- [Exercise]
Your job is to reproduce all of the data exactly.
━━ Dataset extract ━━
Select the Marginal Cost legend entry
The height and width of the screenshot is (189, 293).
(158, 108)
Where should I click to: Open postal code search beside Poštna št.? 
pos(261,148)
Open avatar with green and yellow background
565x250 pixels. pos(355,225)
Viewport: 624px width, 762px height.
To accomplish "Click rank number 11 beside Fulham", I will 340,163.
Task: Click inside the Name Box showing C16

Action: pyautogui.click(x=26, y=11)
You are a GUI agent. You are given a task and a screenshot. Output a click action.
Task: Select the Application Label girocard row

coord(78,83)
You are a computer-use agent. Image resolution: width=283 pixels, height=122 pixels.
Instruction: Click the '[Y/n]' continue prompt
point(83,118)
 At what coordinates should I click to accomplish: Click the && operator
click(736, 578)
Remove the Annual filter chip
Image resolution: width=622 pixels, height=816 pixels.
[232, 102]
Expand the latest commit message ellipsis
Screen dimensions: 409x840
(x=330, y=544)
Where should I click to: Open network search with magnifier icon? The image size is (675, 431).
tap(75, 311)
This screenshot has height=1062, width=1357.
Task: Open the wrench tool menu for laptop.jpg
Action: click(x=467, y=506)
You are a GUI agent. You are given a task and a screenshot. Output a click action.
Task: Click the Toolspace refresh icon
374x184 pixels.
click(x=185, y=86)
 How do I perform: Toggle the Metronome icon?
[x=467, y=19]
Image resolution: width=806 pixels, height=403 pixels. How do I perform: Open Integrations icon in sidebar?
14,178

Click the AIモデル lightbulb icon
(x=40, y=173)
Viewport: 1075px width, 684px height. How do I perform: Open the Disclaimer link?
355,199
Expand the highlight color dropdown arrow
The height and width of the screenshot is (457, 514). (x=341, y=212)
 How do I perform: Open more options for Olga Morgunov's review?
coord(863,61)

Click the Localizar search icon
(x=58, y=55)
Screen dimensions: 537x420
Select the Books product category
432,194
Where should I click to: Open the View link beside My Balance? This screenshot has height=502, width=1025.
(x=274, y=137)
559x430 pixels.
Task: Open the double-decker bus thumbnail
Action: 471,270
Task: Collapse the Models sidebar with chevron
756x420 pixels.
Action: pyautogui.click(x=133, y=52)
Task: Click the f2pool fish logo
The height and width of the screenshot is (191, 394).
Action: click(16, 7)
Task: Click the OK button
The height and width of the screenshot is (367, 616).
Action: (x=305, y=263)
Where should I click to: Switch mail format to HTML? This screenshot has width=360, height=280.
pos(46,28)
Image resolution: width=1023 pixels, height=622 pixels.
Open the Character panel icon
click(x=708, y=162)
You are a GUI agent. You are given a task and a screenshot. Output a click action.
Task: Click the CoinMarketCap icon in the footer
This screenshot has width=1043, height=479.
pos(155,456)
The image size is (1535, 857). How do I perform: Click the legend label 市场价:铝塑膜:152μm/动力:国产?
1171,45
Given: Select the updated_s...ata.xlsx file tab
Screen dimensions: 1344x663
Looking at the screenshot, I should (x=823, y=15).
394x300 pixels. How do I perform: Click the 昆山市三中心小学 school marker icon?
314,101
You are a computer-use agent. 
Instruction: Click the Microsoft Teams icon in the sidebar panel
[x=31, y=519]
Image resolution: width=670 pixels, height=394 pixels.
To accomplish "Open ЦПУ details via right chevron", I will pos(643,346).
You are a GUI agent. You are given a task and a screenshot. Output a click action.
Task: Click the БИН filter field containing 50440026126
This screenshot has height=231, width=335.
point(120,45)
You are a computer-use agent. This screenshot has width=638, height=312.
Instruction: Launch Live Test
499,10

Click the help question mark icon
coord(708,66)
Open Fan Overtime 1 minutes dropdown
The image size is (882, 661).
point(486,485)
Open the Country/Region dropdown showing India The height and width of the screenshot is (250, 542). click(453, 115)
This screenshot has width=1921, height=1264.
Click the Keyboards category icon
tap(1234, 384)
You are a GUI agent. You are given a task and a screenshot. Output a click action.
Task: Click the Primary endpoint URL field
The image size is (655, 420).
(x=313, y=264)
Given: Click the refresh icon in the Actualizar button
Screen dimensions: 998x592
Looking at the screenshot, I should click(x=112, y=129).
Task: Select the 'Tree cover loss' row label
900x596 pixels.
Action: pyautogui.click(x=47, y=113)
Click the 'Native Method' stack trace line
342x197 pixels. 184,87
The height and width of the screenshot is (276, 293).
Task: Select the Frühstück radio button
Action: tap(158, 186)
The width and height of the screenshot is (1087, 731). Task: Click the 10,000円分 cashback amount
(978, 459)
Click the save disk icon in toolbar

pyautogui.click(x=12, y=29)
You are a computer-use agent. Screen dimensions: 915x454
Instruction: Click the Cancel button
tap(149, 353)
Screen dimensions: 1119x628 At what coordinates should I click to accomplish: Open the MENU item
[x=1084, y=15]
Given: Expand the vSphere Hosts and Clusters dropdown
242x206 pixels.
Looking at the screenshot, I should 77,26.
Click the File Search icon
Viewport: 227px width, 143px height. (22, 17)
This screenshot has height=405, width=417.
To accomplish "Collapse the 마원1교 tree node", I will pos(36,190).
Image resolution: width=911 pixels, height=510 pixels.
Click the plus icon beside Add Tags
━━━
- [Exercise response]
Select the Marginal Cost legend entry
The height and width of the screenshot is (189, 293).
(158, 108)
Where should I click to: Open postal code search beside Poštna št.? 
pos(261,148)
Open avatar with green and yellow background
565x250 pixels. pos(355,225)
Viewport: 624px width, 762px height.
To accomplish "Click rank number 11 beside Fulham", I will 340,163.
Task: Click inside the Name Box showing C16

Action: pyautogui.click(x=26, y=11)
You are a GUI agent. You are given a task and a screenshot. Output a click action.
Task: Select the Application Label girocard row

coord(78,83)
You are a computer-use agent. Image resolution: width=283 pixels, height=122 pixels.
Instruction: Click the '[Y/n]' continue prompt
point(83,118)
 At what coordinates should I click to accomplish: Click the && operator
click(736, 578)
Remove the Annual filter chip
Image resolution: width=622 pixels, height=816 pixels.
[232, 102]
Expand the latest commit message ellipsis
Screen dimensions: 409x840
(x=330, y=544)
Where should I click to: Open network search with magnifier icon? The image size is (675, 431).
tap(75, 311)
This screenshot has height=1062, width=1357.
Task: Open the wrench tool menu for laptop.jpg
Action: click(x=467, y=506)
You are a GUI agent. You are given a task and a screenshot. Output a click action.
Task: Click the Toolspace refresh icon
374x184 pixels.
click(x=185, y=86)
 How do I perform: Toggle the Metronome icon?
[x=467, y=19]
Image resolution: width=806 pixels, height=403 pixels. How do I perform: Open Integrations icon in sidebar?
14,178

Click the AIモデル lightbulb icon
(x=40, y=173)
Viewport: 1075px width, 684px height. How do I perform: Open the Disclaimer link?
355,199
Expand the highlight color dropdown arrow
The height and width of the screenshot is (457, 514). (x=341, y=212)
 How do I perform: Open more options for Olga Morgunov's review?
coord(863,61)

Click the Localizar search icon
(x=58, y=55)
Screen dimensions: 537x420
Select the Books product category
432,194
Where should I click to: Open the View link beside My Balance? This screenshot has height=502, width=1025.
(x=274, y=137)
559x430 pixels.
Task: Open the double-decker bus thumbnail
Action: 471,270
Task: Collapse the Models sidebar with chevron
756x420 pixels.
Action: pyautogui.click(x=133, y=52)
Task: Click the f2pool fish logo
The height and width of the screenshot is (191, 394).
Action: click(16, 7)
Task: Click the OK button
The height and width of the screenshot is (367, 616).
Action: (x=305, y=263)
Where should I click to: Switch mail format to HTML? This screenshot has width=360, height=280.
pos(46,28)
Image resolution: width=1023 pixels, height=622 pixels.
Open the Character panel icon
click(x=708, y=162)
You are a GUI agent. You are given a task and a screenshot. Output a click action.
Task: Click the CoinMarketCap icon in the footer
This screenshot has width=1043, height=479.
pos(155,456)
The image size is (1535, 857). How do I perform: Click the legend label 市场价:铝塑膜:152μm/动力:国产?
1171,45
Given: Select the updated_s...ata.xlsx file tab
Screen dimensions: 1344x663
Looking at the screenshot, I should (x=823, y=15).
394x300 pixels. How do I perform: Click the 昆山市三中心小学 school marker icon?
314,101
You are a computer-use agent. 
Instruction: Click the Microsoft Teams icon in the sidebar panel
[x=31, y=519]
Image resolution: width=670 pixels, height=394 pixels.
To accomplish "Open ЦПУ details via right chevron", I will pos(643,346).
You are a GUI agent. You are given a task and a screenshot. Output a click action.
Task: Click the БИН filter field containing 50440026126
This screenshot has height=231, width=335.
point(120,45)
You are a computer-use agent. This screenshot has width=638, height=312.
Instruction: Launch Live Test
499,10

Click the help question mark icon
coord(708,66)
Open Fan Overtime 1 minutes dropdown
The image size is (882, 661).
point(486,485)
Open the Country/Region dropdown showing India The height and width of the screenshot is (250, 542). click(453, 115)
This screenshot has width=1921, height=1264.
Click the Keyboards category icon
tap(1234, 384)
You are a GUI agent. You are given a task and a screenshot. Output a click action.
Task: Click the Primary endpoint URL field
The image size is (655, 420).
(x=313, y=264)
Given: Click the refresh icon in the Actualizar button
Screen dimensions: 998x592
Looking at the screenshot, I should click(x=112, y=129).
Task: Select the 'Tree cover loss' row label
900x596 pixels.
Action: pyautogui.click(x=47, y=113)
Click the 'Native Method' stack trace line
342x197 pixels. 184,87
The height and width of the screenshot is (276, 293).
Task: Select the Frühstück radio button
Action: tap(158, 186)
The width and height of the screenshot is (1087, 731). Task: Click the 10,000円分 cashback amount
(978, 459)
Click the save disk icon in toolbar

pyautogui.click(x=12, y=29)
You are a computer-use agent. Screen dimensions: 915x454
Instruction: Click the Cancel button
tap(149, 353)
Screen dimensions: 1119x628 At what coordinates should I click to accomplish: Open the MENU item
[x=1084, y=15]
Given: Expand the vSphere Hosts and Clusters dropdown
242x206 pixels.
Looking at the screenshot, I should 77,26.
Click the File Search icon
Viewport: 227px width, 143px height. (22, 17)
This screenshot has height=405, width=417.
To accomplish "Collapse the 마원1교 tree node", I will pos(36,190).
Image resolution: width=911 pixels, height=510 pixels.
Click the plus icon beside Add Tags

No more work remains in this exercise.